In 1889–90, aged 30, he made the first of two self-financed excursions to the Caucasus. His photographs from both the Alps and the Caucasus reveal how adept he was becoming at using the human figure to give scale to his vast landscape compositions. He also recorded the people he met and who gave him hospitality. By the end of the century, he was ready for the Himalaya. He joined the British explorer Douglas Freshfield for a circumnavigation of Kangchenjunga, the 3rd-highest peak in the world, and one that remained unclimbed until 1955.
Kangchenjunga is a great mountain not only in height but in presence, and the excited Sella responded with an exemplary set of prints, helped by the way a recent snowfall had dusted the mountains with the Himalayan equivalent of make-up.

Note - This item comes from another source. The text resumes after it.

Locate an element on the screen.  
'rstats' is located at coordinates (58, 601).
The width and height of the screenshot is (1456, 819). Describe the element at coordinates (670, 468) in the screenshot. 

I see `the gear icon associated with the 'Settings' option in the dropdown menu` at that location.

This was a superb introduction to the highest abodes of the world, as the mountain lies between India, Nepal and Tibet, so vistas opened up into every country.
By far the most important connection for Sella was his early friendship with the Duke of the Abruzzi, the grandson of the Italian king. A decade or so younger than Sella, the Duke was likewise a man of extraordinary energies with interests in exploring the Arctic as well as the mountains. In 1897, he effectively became Sella’s patron and went on to fund three important expeditions in which Sella would take part both as a mountaineer and even more importantly as the photographer of record.
He was documenting the scientific aims of the expedition in a thorough and conscientious way, one that he enhanced with his aesthetic appreciation. It could be said of Sella that he was incapable of framing a poor composition, whether it be a mountain, person or tree; and that he had the quality of facilità which was so praised in Renaissance Italy, of producing pictures which appear complete but are not overfinished—that are at ease with themselves.